To investigate the cellular communication in the liver, nitric oxide (NO) production by sinusoidal cells and hepatocytes by stimulation with cytokines and Kupffer cell-conditioned medium was quantitatively analyzed. NO production by the cells was measured by the Griess reaction, and nitric oxide synthase (iNOS) transcription level by a competitive RT-PCR assay using mutant iNOS mRNA as a standard. NO production and iNOS mRNA transcriptional levels in Kupffer cells were markedly increased by stimulation with lipopolysaccharide (LPS) and interferon-gamma (IFN-gamma), and moderately by interleukin-1beta (IL-1beta).
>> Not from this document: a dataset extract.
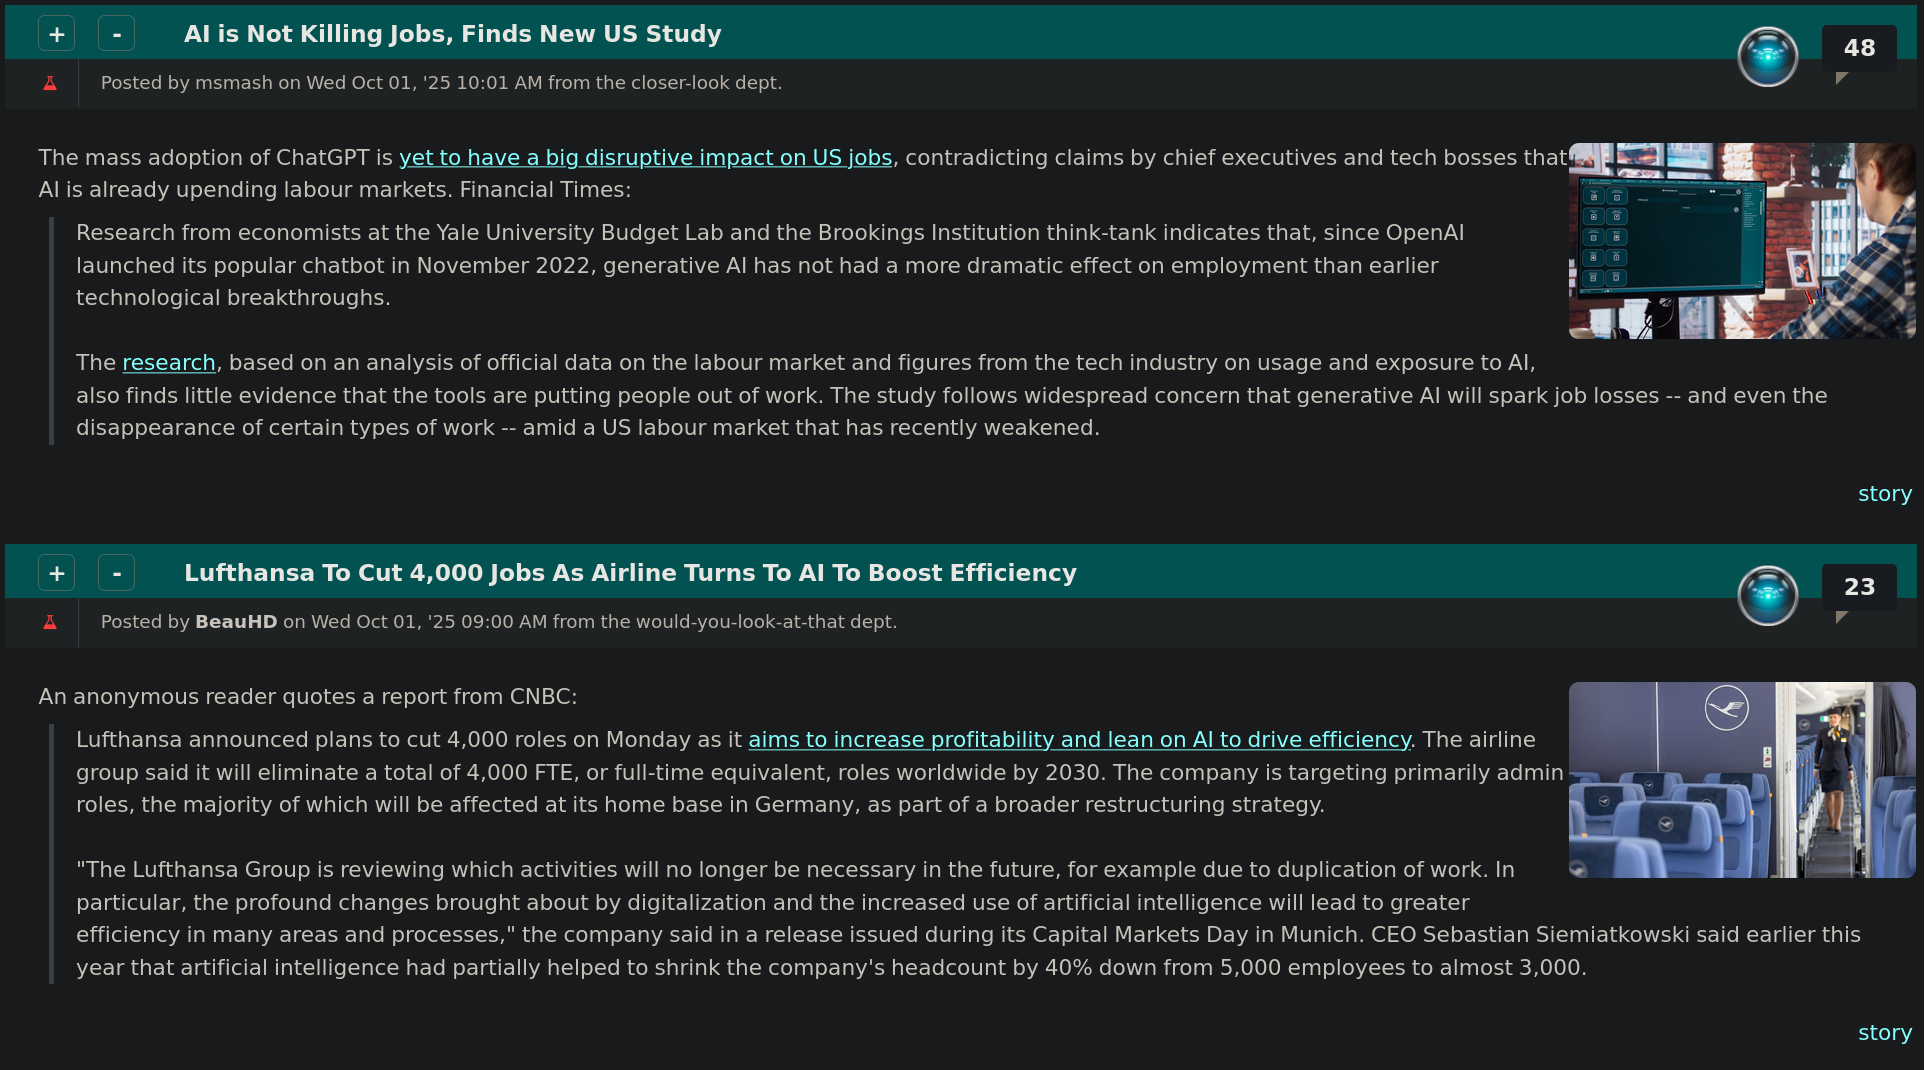Viewport: 1925px width, 1070px height.
Task: Click "story" link under Lufthansa article
Action: pyautogui.click(x=1884, y=1033)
NO production by hepatocytes was not significantly enhanced by LPS, but was markedly enhanced by IL-1beta or the combination of tumor-necrosis factor-alpha (TNF-alpha) and IFN-gamma. Hepatocyte NO production and iNOS mRNA levels were markedly enhanced by the LPS-activated Kupffer cell conditioned medium, but these effects were reduced by heat treatment or anti-TNF antibody. Although NG-monomethyl-L-arginine acetate and dexamethasone reduced NO production by the cells, the iNOS mRNA level was reduced by dexamethasone only. Gel-shift assay showed NF-kappaB activation in hepatocytes during this activation. These data reinforce the importance of cellular communication between sinusoidal cells and hepatocytes.